----- Study material -----

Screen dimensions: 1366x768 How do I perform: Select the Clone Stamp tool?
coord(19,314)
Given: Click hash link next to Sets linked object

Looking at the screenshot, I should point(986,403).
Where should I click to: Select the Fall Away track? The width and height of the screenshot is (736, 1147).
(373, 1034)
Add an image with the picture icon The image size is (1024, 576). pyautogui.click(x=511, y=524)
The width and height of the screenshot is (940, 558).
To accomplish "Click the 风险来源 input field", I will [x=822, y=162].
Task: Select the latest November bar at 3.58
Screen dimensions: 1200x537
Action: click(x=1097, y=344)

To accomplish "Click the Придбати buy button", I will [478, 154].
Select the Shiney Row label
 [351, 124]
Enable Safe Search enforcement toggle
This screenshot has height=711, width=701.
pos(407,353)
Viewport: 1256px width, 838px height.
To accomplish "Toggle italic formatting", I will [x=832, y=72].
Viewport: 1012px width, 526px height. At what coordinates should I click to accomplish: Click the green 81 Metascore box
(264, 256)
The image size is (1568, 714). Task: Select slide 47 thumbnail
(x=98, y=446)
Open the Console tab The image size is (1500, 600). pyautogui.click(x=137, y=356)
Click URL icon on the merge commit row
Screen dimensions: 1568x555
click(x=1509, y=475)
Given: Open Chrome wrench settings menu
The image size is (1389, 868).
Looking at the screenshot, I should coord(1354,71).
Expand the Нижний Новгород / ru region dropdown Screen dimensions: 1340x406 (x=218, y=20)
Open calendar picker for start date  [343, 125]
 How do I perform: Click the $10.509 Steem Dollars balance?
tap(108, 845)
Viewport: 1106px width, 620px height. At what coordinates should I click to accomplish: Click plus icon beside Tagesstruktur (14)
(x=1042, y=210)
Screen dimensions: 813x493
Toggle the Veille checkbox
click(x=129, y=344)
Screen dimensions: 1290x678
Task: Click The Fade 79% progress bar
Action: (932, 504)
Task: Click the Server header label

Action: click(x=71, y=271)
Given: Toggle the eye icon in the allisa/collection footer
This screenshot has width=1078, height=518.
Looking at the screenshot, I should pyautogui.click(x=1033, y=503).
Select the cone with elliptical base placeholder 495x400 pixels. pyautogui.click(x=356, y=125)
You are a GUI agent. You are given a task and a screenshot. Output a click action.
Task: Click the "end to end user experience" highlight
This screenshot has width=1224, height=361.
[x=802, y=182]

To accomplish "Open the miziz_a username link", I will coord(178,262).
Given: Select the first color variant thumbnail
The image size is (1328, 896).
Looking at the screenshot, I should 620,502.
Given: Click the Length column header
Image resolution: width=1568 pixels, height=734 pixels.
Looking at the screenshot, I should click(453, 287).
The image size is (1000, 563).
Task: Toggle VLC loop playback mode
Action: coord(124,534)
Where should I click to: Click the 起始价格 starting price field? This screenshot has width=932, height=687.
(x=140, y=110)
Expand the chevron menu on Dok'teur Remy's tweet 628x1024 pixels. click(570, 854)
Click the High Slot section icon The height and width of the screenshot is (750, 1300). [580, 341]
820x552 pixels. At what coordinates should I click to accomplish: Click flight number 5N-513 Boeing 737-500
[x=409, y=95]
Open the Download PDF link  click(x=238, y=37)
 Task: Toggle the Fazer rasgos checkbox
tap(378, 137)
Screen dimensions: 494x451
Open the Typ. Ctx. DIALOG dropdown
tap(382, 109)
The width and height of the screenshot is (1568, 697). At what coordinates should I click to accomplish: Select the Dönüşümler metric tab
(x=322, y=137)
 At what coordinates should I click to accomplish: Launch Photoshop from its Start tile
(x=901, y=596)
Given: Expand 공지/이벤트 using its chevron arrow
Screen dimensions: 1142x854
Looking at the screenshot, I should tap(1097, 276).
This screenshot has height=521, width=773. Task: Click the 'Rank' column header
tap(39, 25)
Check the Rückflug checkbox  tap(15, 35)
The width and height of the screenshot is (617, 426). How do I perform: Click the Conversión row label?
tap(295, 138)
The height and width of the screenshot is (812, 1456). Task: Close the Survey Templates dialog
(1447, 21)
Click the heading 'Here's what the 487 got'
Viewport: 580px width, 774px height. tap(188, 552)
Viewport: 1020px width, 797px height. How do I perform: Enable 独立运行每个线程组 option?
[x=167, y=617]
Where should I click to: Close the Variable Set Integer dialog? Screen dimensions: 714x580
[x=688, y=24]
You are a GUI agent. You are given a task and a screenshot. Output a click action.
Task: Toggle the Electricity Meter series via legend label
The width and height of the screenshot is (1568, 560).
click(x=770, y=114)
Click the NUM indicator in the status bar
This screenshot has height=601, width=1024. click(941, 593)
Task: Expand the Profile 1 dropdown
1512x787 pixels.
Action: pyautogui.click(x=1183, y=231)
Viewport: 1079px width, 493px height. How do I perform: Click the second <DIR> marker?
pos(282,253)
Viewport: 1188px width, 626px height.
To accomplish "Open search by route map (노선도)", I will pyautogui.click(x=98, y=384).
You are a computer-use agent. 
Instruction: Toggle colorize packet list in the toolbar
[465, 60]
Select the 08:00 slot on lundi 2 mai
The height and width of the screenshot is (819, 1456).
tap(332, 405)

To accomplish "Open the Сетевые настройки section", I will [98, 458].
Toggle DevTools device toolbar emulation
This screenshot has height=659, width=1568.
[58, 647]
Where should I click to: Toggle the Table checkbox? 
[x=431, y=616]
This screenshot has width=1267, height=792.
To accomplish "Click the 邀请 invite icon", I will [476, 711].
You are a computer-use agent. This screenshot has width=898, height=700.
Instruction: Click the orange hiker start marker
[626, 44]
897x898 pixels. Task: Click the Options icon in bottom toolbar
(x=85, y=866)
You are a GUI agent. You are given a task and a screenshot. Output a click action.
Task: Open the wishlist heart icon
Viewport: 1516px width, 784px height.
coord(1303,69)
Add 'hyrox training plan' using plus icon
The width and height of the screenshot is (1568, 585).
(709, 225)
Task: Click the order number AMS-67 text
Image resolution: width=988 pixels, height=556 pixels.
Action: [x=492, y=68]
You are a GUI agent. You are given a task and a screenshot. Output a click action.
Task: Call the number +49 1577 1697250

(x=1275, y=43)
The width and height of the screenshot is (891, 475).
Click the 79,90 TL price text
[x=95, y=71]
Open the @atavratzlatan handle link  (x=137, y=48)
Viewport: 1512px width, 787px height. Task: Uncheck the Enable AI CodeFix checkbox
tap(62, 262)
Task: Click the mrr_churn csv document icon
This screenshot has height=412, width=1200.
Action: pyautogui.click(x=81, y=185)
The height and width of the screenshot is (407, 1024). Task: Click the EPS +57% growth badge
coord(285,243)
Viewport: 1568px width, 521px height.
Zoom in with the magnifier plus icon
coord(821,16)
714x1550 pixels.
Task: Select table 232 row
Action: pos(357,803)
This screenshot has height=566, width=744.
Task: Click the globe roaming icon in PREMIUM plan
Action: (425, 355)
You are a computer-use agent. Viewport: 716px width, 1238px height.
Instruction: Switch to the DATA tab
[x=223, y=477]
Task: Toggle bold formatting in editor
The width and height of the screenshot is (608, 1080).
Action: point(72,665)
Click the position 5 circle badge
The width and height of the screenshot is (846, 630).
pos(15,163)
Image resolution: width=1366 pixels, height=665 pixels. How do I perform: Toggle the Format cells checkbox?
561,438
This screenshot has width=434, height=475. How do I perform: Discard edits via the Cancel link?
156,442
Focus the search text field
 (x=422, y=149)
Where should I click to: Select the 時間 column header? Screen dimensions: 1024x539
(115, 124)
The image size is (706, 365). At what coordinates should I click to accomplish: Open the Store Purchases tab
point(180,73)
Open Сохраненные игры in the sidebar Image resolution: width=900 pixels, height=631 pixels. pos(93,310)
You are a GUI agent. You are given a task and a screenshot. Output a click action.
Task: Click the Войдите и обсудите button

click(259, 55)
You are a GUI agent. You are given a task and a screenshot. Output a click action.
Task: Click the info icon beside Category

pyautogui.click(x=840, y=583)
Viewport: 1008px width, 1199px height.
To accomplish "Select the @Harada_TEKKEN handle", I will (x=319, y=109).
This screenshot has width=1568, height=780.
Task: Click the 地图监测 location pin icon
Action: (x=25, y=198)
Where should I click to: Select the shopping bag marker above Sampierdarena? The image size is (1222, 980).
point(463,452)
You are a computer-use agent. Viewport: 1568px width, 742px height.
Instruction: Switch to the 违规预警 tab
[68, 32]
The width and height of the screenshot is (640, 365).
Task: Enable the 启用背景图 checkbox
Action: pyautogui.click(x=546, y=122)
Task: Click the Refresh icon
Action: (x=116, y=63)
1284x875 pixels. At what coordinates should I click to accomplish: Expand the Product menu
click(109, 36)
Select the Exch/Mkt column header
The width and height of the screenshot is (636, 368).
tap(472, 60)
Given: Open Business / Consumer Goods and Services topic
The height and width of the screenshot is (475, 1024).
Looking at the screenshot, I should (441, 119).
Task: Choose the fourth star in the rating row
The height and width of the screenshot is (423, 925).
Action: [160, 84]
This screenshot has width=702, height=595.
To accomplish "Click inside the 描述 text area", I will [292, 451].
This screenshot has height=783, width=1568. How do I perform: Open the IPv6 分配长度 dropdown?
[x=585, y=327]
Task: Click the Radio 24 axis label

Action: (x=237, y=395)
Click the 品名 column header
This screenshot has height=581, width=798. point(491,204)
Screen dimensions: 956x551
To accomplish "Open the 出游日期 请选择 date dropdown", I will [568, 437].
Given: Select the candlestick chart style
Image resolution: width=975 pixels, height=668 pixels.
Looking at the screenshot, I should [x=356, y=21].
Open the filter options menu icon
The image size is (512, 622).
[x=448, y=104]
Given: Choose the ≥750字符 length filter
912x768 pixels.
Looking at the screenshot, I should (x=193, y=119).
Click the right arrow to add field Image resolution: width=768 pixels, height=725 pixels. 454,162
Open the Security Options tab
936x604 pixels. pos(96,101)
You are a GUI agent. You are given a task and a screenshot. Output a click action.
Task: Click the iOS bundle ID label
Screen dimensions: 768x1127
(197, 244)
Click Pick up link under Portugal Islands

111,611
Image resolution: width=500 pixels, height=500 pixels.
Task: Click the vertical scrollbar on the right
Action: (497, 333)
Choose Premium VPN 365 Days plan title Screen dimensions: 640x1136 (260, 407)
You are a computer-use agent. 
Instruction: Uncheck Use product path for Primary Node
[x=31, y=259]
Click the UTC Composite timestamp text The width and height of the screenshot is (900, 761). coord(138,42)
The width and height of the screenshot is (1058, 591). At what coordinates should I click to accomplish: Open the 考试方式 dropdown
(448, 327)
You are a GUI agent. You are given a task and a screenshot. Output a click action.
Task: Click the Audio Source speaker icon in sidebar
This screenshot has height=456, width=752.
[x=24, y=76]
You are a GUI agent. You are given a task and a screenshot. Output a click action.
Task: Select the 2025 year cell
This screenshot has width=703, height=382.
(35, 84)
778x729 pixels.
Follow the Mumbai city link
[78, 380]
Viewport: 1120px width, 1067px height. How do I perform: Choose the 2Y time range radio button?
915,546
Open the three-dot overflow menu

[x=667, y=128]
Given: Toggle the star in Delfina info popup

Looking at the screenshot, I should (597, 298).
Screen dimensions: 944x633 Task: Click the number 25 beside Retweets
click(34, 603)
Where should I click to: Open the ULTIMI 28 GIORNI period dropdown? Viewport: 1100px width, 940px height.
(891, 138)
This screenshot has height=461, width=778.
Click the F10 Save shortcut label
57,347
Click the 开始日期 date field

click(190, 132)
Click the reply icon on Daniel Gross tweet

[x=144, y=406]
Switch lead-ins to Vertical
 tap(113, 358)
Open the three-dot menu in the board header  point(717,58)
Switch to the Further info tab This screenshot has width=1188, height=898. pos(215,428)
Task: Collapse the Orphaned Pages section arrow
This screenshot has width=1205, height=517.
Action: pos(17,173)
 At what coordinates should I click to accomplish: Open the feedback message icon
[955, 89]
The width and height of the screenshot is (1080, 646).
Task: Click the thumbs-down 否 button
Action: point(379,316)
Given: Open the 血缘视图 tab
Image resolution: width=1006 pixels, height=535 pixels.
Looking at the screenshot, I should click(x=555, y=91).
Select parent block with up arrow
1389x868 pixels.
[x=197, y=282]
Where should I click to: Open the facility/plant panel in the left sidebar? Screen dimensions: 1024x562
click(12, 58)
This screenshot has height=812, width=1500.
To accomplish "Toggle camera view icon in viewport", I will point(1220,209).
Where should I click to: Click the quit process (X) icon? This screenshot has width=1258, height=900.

-----

▶ **Problem details**: Give the number of lines above that include "computer". Write nothing else.

▶ **Exercise answer**: 5